De christenen Hadi Rahimi en Saheb Fadaie hebben gratie gekregen van de Iraanse regering en profiteren van een "onvoorwaardelijke vrijlating".
Hadi Rahimi en Saheb Fadaie zijn net op respectievelijk 20 en 9 februari vrijgelaten uit de Evin-gevangenis. De Iraanse autoriteiten hebben ze gratie verleend volgens een jaarlijks gebruik, op de verjaardag van de islamitische revolutie van 1979.
Beiden waren beschuldigd van "handelen tegen de nationale veiligheid door het organiseren van huiskerken en het promoten van het 'zionistische' christendom".
Saheb Fadaie ging onmiddellijk naar zijn huis in Rasht en kon zich herenigen met zijn vrouw en 15-jarige dochter, Marjan. Hij zat sinds juli 2018 vast en werd aanvankelijk veroordeeld tot 10 jaar gevangenisstraf en 2 jaar ballingschap. Ze was teruggebracht tot 6 jaar gevangenisstraf en riskeerde nog steeds ballingschap. Maar de gratie die hij nu geniet, vormt een "onvoorwaardelijke vrijlating".
In 2021 schreef hij een open brief die de beweging inspireerde # Place2Worship, om gebedshuizen voor christenen te garanderen.
Saheb is dus het derde lid van de vier aanvankelijk veroordeelde christenen. Alleen Youcef Nadarkhani blijft in hechtenis.
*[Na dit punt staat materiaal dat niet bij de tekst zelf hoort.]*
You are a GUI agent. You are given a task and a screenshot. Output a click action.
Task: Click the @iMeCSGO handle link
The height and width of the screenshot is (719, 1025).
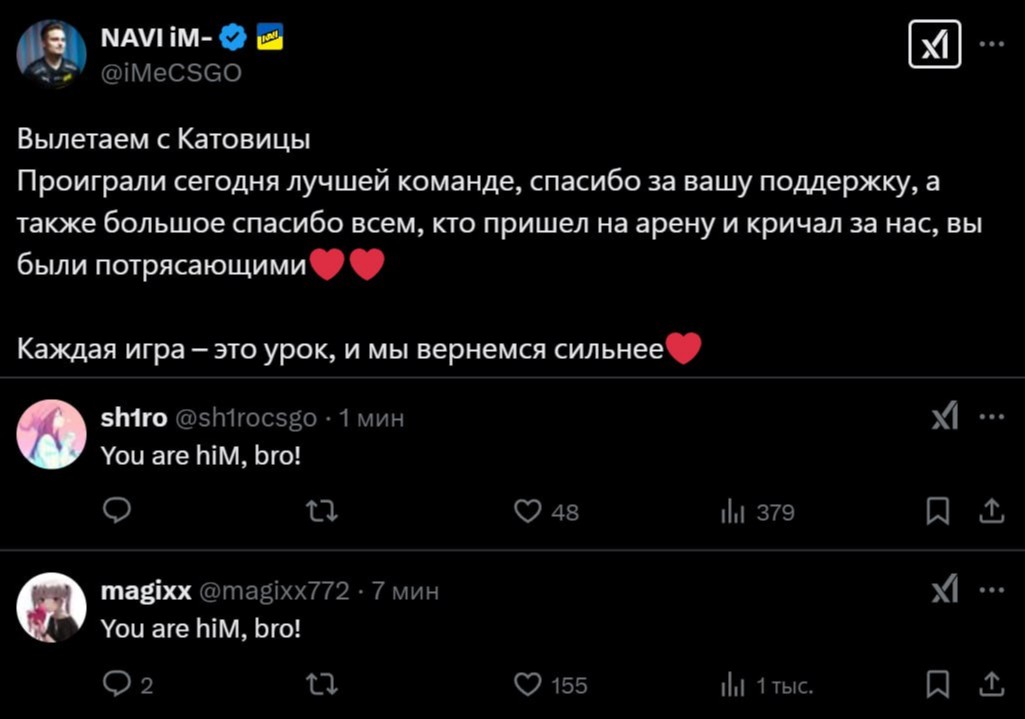click(170, 73)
Hadi Rahimi werd op 20 februari vrijgelaten. Hij bracht meer dan een jaar in de gevangenis door.
Organisatie Artikel 18 wijst er in zijn op 19 februari gepubliceerde rapport op dat "dergelijke gratie weliswaar welkom is, maar niet de aanvankelijke onrechtvaardigheid van hun veroordeling corrigeert, en dat de gevangenisstraf en de regering de door het internationale recht gegarandeerde rechten en vrijheden blijven beschouwen als misdaden, met inbegrip van de recht om vrijelijk een religie naar keuze aan te nemen en zijn geloof in gemeenschap met anderen te belijden".